> [Texto fornecido]:
⁂

Mais Valia Absoluta e Relativa
Mais Valia Absoluta e Relativa
Mais Valia Absoluta e Relativa
Mais-valia
Antes de tudo, uma advertência ao leitor: há uma relação muito importante entre a mais-
valia e a luta de classes. Em parte, tocamos nessa relação ao tratarmos das classes sociais
(ver Jornal Espaço Socialista n. 77). Voltaremos a ela ao tratar, no futuro, da aristocracia
operária. Nesse artigo nos limitaremos ao que é a mais-valia.
Todos nós, ao comprarmos qualquer coisa, sabemos que, dentro de certo limite, o preço
da mercadoria é justo, acima disso a mercadoria está cara e, abaixo, barata. Um quilo de
cebola a 9 reais é muito caro, um quilo de carne de primeira a 9 reais é muito barato. O que
possibilita que, todos nós, sem contarmos com uma agência reguladora que anuncie o
preço de cada mercadoria a cada dia, tenhamos uma visão muito aproximada do valor de
todas as inúmeras mercadorias que entram em nossas vidas?
Uma "circunstância": o mercado. O mercado é um tipo especial de relação entre os seres
humanos em que a cooperação é inteira e totalmente substituída pela concorrência. As
feiras livres de nossos dias são um belo exemplo. Reúnem milhares de seres humanos que
apenas possuem uma relação entre si: o dinheiro dos compradores e as mercadorias dos
vendedores.

⁂

> [Registros selecionados]:
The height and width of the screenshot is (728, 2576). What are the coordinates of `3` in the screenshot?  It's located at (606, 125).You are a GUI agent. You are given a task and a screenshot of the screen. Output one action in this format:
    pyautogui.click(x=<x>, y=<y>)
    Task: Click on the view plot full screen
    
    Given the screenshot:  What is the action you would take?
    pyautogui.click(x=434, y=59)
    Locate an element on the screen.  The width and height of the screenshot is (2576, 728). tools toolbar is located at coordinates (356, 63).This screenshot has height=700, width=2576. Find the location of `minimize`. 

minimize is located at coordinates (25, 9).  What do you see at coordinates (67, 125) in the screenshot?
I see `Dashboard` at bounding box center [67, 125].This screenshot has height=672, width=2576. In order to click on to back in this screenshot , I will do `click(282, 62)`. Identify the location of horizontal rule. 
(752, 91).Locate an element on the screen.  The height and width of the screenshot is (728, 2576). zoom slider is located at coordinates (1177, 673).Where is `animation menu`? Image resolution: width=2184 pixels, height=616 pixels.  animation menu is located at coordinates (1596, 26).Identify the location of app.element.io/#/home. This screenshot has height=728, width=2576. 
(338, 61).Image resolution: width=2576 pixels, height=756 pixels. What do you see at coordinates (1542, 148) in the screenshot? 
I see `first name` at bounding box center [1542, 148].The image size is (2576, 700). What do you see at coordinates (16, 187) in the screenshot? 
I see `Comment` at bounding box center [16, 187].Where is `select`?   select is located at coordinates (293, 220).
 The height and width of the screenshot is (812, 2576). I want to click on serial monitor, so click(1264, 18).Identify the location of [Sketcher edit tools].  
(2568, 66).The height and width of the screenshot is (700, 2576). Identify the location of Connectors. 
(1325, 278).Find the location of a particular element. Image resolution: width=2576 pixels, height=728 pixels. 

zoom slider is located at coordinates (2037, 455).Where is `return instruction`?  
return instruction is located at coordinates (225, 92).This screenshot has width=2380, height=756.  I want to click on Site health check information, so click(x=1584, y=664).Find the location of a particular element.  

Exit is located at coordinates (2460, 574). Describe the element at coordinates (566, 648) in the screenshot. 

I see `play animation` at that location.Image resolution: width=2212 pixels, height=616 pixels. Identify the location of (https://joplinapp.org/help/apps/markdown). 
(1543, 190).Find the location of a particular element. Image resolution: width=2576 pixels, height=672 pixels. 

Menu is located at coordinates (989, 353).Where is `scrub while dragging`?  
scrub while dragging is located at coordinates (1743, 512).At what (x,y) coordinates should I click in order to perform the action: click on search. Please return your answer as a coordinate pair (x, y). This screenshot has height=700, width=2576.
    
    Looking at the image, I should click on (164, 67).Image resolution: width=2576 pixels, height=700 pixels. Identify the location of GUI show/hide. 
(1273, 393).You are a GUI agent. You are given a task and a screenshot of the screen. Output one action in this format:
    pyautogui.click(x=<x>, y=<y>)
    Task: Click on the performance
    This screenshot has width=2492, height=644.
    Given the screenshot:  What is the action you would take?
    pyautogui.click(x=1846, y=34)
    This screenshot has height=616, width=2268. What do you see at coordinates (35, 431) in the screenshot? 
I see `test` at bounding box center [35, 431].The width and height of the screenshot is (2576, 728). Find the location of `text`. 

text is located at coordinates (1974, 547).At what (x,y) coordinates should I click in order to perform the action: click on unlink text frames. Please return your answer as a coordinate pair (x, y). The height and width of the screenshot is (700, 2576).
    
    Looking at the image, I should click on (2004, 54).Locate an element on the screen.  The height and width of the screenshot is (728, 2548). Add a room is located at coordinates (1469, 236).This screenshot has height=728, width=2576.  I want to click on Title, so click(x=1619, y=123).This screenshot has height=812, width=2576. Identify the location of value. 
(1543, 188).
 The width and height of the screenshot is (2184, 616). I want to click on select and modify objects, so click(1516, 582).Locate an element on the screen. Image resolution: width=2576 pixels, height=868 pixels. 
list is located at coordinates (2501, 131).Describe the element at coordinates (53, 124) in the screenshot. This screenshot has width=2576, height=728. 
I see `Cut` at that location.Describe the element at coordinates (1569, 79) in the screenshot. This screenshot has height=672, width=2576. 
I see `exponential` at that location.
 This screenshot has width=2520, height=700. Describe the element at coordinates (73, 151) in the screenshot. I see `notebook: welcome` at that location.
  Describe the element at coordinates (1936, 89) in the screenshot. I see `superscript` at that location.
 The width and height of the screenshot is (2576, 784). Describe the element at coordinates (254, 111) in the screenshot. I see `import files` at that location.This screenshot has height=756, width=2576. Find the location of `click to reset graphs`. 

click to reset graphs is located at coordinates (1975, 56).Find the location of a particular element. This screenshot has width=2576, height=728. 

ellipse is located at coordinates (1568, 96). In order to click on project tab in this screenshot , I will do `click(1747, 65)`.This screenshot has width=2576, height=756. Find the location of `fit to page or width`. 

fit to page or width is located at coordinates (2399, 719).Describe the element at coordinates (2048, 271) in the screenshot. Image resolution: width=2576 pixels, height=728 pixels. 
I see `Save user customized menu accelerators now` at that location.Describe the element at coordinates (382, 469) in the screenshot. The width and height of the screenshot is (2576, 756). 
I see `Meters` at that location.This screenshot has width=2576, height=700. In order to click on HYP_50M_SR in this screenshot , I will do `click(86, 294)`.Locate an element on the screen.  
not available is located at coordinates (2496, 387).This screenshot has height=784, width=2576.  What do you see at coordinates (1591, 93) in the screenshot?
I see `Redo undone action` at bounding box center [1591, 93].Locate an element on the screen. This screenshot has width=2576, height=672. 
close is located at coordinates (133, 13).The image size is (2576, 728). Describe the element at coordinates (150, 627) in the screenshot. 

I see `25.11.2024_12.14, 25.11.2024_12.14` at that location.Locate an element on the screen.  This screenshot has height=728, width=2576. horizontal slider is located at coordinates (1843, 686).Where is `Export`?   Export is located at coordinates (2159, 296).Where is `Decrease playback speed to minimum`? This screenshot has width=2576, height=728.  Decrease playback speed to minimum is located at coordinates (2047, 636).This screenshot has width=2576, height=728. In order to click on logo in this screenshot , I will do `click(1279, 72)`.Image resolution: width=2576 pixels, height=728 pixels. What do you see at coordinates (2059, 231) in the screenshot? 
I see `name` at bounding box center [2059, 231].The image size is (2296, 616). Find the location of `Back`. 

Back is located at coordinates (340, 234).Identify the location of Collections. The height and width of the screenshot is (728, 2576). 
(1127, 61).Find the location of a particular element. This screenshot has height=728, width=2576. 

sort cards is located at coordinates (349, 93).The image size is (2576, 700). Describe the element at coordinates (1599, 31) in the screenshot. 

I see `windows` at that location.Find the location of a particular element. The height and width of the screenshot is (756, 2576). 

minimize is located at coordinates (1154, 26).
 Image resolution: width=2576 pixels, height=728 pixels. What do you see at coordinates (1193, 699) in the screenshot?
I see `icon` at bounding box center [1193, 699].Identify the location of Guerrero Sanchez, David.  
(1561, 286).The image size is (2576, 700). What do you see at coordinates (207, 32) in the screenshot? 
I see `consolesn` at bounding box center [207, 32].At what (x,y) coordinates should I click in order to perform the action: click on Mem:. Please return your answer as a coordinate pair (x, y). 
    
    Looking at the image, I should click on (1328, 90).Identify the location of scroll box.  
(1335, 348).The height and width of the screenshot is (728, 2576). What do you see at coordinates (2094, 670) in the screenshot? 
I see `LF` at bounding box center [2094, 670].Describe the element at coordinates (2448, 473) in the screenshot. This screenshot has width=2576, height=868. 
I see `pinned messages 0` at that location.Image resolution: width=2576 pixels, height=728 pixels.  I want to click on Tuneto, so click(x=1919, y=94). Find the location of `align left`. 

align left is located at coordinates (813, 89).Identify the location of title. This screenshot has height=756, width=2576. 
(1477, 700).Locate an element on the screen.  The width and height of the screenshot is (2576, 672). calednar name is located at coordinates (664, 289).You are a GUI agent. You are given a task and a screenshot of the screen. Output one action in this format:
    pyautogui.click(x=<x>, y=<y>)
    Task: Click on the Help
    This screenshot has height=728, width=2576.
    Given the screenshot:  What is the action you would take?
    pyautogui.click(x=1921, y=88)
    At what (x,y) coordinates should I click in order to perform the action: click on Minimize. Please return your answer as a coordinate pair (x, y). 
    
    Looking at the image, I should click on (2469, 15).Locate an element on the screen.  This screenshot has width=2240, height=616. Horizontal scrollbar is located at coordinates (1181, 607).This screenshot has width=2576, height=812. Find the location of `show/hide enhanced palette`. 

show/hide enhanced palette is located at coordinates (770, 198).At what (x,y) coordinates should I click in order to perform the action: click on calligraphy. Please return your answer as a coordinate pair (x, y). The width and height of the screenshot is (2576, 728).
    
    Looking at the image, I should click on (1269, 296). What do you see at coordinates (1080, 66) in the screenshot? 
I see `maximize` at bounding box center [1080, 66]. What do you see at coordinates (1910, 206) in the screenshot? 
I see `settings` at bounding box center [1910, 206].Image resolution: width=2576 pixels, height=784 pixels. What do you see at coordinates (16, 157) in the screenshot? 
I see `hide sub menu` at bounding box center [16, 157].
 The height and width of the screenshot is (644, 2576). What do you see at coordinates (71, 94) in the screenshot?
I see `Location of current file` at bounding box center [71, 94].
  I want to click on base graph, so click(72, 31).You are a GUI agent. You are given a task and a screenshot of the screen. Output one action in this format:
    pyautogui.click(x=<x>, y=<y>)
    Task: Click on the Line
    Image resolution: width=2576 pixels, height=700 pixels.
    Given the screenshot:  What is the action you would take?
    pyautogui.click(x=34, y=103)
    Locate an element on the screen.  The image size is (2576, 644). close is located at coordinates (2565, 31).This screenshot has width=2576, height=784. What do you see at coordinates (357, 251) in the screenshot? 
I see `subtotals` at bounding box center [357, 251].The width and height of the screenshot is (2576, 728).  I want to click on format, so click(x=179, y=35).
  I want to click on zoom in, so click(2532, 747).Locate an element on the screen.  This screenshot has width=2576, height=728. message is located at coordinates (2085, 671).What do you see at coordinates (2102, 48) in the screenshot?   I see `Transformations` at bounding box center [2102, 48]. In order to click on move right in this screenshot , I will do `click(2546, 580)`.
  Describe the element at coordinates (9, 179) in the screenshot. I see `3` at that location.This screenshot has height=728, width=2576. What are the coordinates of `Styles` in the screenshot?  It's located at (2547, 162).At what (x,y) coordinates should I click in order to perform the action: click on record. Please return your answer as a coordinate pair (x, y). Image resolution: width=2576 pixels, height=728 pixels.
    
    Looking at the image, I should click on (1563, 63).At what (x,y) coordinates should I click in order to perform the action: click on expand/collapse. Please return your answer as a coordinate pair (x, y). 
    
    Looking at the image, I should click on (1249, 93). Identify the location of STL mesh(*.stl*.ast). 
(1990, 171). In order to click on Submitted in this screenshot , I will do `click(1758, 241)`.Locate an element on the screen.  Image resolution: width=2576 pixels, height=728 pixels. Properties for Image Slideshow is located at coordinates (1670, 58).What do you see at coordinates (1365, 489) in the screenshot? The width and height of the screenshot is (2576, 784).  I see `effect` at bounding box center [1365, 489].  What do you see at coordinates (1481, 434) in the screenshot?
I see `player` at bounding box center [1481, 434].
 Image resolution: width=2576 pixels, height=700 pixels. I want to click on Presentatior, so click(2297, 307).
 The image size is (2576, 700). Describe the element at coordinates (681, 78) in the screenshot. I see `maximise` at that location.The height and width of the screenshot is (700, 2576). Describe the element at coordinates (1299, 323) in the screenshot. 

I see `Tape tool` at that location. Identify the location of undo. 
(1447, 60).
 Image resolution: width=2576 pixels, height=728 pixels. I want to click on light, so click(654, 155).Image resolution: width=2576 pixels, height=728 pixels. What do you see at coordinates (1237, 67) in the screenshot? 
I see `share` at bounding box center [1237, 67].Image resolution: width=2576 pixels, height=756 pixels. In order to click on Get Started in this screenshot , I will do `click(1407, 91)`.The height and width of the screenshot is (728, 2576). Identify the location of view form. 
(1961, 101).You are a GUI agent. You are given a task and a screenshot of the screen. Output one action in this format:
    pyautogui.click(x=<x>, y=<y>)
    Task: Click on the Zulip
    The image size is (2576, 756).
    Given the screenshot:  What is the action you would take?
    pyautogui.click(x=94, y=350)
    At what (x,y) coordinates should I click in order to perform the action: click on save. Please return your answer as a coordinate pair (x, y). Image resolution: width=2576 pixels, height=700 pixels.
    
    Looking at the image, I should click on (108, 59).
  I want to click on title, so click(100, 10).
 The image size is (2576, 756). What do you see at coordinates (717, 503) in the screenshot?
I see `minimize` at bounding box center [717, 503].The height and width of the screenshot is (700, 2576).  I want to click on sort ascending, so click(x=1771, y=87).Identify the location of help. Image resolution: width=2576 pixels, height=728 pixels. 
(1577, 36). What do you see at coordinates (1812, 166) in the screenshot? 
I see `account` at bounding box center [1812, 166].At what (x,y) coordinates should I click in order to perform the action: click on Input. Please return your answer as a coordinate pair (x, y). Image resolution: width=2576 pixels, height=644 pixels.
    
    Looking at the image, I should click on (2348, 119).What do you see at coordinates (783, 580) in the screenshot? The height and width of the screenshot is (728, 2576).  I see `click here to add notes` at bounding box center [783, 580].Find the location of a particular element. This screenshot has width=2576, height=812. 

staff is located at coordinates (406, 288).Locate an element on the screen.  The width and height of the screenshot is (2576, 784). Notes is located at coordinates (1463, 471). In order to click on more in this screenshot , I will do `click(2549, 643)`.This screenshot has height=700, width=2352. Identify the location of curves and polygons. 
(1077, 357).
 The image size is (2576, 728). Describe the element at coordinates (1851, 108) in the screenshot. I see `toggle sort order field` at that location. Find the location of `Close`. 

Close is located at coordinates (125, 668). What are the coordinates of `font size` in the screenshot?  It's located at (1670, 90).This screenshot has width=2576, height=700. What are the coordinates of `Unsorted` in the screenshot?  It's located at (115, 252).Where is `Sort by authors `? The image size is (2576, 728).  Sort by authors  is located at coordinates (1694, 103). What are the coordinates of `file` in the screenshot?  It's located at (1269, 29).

⁂

> [Instruções da tarefa]: Prossiga o texto sobre a mais-valia, que aparece acima dos registros, começando logo após a última frase apresentada.

> [Resposta do exercício]:
No início os preços estão mais altos, ao final da feira, eles caem. Os preços variam, no
mesmo local, com as mesmas mercadorias, pela relação da oferta e da procura. Contudo,
essa oscilação tem lugar dentro de uma determinada margem que nem sempre é muito
ampla. Um quilo de camarão, em qualquer momento da feira, será sempre mais caro que
um quilo de tomate, um quilo de lagosta ainda mais caro e, um pé de alface, mais barato
que a lagosta, o tomate e o camarão.
De onde vem esse critério que faz com que, desconsiderando o preço de cada
mercadoria e suas oscilações pela variação da oferta e da procura, a lagosta seja sempre
mais cara que camarão, tomate sempre mais barato que lagosta e mais caro que alface, etc.?
De algo que todas as mercadorias têm em comum: são todas resultado do trabalho
humano. Em toda mercadoria, seja ela uma aula de matemática ou um pé de alface, há uma
quantidade de trabalho que a produziu. O produtor de alface sabe que abaixo de um
determinado valor sua mercadoria vai lhe dar prejuízo: vai buscar, por isso, sempre um
preço que seja maior que aquele valor. O mesmo para o vendedor de qualquer outra
mercadoria.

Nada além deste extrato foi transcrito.